Setting Yourself Up to Succeed

Posted by Jill Chivers in Attitudes and Habits, Shopping Strategies, Shopping, Clothes and Emotions

Today I’d like to follow up on one of our most popular posts – Never Give Up.  Ever.  If you haven’t read it, you might want to check it out after you read today’s reflections.

Ever since the first caveman observed another caveman doing something intriguing, or confusing, or just plain weird, humans have been studying one another.  We’re intrigued by ourselves.  And when it comes to how we “do success”, well that’s a field that’s been studied in great depth.  There’s so much more to explore (and much we don’t know), but what we do know is very helpful – especially if you are embarking on a challenge to slay a personal demon – say to stop overshopping and become more conscious in terms of your consumption.  Just by way of example.

How successful people succeed

I’d like to share some excerpts from a fabulous, and rather long, article on decision fatigue by John Tierney from the New York Times (the full piece can be accessed here).  Mr Tierney quotes from the work of Roy F. Baumeister, an expert and author on willpower:

“[Baumeister’s] studies show that people with the best self-control are the ones who structure their lives so as to conserve willpower. They don’t schedule endless back-to-back meetings. They avoid temptations like all-you-can-eat buffets, and they establish habits that eliminate the mental effort of making choices. Instead of deciding every morning whether or not to force themselves to exercise, they set up regular appointments to work out with a friend.

“Even the wisest people won’t make good choices when they’re not rested and their glucose is low,” Baumeister points out. That’s why the truly wise don’t restructure the company at 4 p.m. They don’t make major commitments during the cocktail hour. And if a decision must be made late in the day, they know not to do it on an empty stomach.”

I’d like to focus on this idea of creating “structures” that you can put in place to help you succeed.  Structures that will allow you to by-pass or conserve willpower.  Structures to help you avoid temptation and achieve your goals.

Here are some ideas you might find as useful jumping off points in your own identification of such structures:

1.  When are you shopping?

If you are shopping at time when your physical energies are low (such as you are tired or hungry), then what can you change about your shopping habits so that you only shop when you are physically in the right space to shop consciously?  Do you need to change the times that you shop, and/or the way that you shop?  Marathon shopping trips, where you shop for hours at a stretch, are not conducive to conscious shopping, not unless frequent rest stops are scheduled.

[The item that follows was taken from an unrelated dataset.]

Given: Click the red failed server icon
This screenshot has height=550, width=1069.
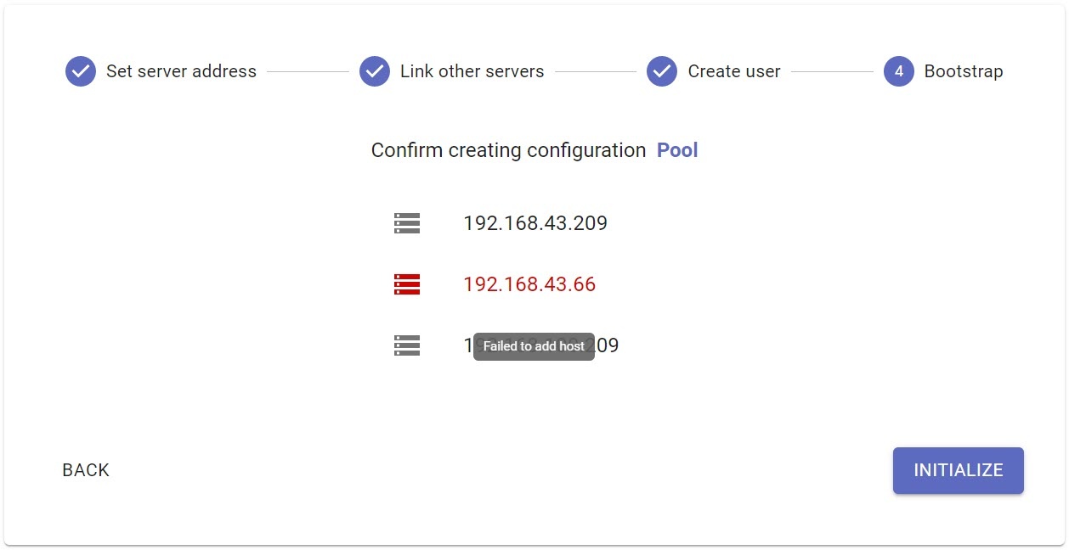Looking at the screenshot, I should click(407, 284).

2.  When are you shopping?

No, I haven’t started to stutter, this is another “when” question!  This is about the emotional energies that are present when you are shopping, that are either supporting you shopping consciously, or working against you. Are you shopping at a time when your emotional energy is low, such as when you are feeling upset, or bored, or lonely, or agitated, or depressed?  These are not resourceful states in which to shop consciously.  What can you do to be more aware of your emotional state, firstly?  And secondly, what can you do to ensure that you only shop when you are feeling emotionally buoyant?

3.  Who are you shopping with? 

Sometimes our choice of shopping partner is part of the problem.  We may inadvertently be enrolling a “partner in crime” when we shop with particular people – folks who encourage us to buy without thinking the purchase through, or who perhaps have their own shopping issues and aren’t conscious in the shopping they do.  Sometimes it’s shopping on our own that is the problem – we don’t have a sounding board or a person to act as a ‘sanity check’ for purchases we may later regret.

What other questions do you need to ask yourself, to identify your own success structures?

Success isn’t random

If you want to feel good about your shopping before, during and after each shopping trip, then set yourself up to succeed so that happens.

Success is not a random event – people who have addressed personal demons from stopping smoking to losing weight know how important “success structures” are to achieving their goals.

What structures could you put in place to become more conscious in the shopping you do?